Education

School districts fret over potential changes to Foundation Aid in state budget

It’s still unclear how the state budget will tweak the Foundation Aid formula for school funding, which is a problem for school districts that are currently drawing up their own budgets.

Gov. Kathy Hochul visits a child care center on April 29, 2025.

Gov. Kathy Hochul visits a child care center on April 29, 2025. Mike Groll/Office of Governor Kathy Hochul

New York school districts are blowing past budget deadlines now that the state budget is nearly a month late, and while lawmakers are searching for an equitable solution to Foundation Aid, if they take too long, some schools could be left reeling. 

Gov. Kathy Hochul alluded to updating the Foundation Aid formula for school funding by eliminating its reliance on outdated census data when she announced her “general agreement” for the state budget Monday. The question boils down to whether the state will swap the old formula’s method for determining district needs with a regional cost index, as the state Legislature proposed in its one-house budgets, or opt for Hochul’s proposal of using more recent poverty data and replacing free and reduced lunch rates with data on which students are considered economically disadvantaged. 

State Senate Majority Leader Andrea Stewart-Cousins and Assembly Speaker Carl Heastie have been tight-lipped about which way things are trending, although Stewart-Cousins confirmed to reporters Tuesday that negotiations over Foundation Aid are still ongoing.

In the short term, school districts in New York need to hold votes to approve their budgets for the upcoming school year by May 20. There’s hope that the state budget could be voted on as early as this week, but districts had benchmarks to meet even before that. 

Districts, other than those in small cities, were supposed to distribute ballots to members of the military on April 25. They were supposed to send a “property tax report card” to the state Education Department on Monday and are supposed to hold budget hearings between May 6 and May 13 while making copies of the budget available to voters upon request up to two weeks before the budget vote. 

School districts know better than to expect an on-time state budget, but if the state ends up sending them significantly less than their projections, which are based on last year’s school aid disbursements, they’ll be in a pickle. 

“It could be very significant, I’m aware of a district that because of the replacement of the poverty measures, would get like $500,000 less than under current law, and so they're hopeful that something would be done to benefit them, to offset that impact,” said Robert Lowry, the deputy director for advocacy, research and communications for the state Council of School Superintendents. 

In New York City, the difference between expected and received school aid could differ by as much as $350 million based on city Department of Education projections.
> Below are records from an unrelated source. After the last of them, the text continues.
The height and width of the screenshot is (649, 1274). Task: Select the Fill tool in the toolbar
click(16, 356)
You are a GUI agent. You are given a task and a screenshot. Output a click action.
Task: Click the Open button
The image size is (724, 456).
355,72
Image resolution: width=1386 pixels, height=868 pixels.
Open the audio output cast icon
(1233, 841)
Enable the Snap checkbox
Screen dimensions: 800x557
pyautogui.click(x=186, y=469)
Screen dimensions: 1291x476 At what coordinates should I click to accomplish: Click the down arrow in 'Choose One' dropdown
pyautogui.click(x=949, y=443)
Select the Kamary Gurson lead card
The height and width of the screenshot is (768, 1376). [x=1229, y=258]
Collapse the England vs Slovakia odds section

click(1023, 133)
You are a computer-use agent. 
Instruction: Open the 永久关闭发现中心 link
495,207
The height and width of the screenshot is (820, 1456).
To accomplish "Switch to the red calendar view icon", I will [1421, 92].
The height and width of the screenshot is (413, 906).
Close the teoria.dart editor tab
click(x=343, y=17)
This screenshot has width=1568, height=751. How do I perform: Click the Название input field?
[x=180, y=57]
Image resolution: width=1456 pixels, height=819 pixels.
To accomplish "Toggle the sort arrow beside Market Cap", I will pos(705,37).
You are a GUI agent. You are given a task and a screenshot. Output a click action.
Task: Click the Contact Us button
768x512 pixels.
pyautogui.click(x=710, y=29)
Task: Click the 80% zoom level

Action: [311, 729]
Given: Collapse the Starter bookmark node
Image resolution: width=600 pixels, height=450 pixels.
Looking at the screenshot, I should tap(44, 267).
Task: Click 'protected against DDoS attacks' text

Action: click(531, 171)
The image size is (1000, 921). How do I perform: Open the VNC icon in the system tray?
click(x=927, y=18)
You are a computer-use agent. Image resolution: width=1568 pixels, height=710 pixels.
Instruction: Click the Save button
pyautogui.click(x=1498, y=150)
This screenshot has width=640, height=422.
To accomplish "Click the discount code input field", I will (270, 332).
While lawmakers are signaling districts should make conservative estimates in their budget planning – running with the roughly $37 billion the governor plans to allocate, which includes $140 million more than she originally proposed – there are still concerns among educators and advocates., 

“While an overhaul of the outdated formula is sorely needed, the current proposal makes matters worse — shortchanging NYC students as a result,” said Kim Sweet, executive director of Advocates for Children of New York.